-- Exercise aim --
Your response must be made up of each line in the data below that contains the string "height".

-- Data shown --
━━━
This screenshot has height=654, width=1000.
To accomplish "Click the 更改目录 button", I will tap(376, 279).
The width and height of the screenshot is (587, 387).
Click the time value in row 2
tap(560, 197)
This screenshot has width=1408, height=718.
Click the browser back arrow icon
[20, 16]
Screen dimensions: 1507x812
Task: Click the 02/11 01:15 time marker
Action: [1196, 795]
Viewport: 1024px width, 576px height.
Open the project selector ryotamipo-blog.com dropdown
━━━
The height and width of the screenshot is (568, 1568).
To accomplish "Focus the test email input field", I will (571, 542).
━━━
-- Written response --
This screenshot has height=654, width=1000.
The width and height of the screenshot is (587, 387).
This screenshot has width=1408, height=718.
Viewport: 1024px width, 576px height.
The height and width of the screenshot is (568, 1568).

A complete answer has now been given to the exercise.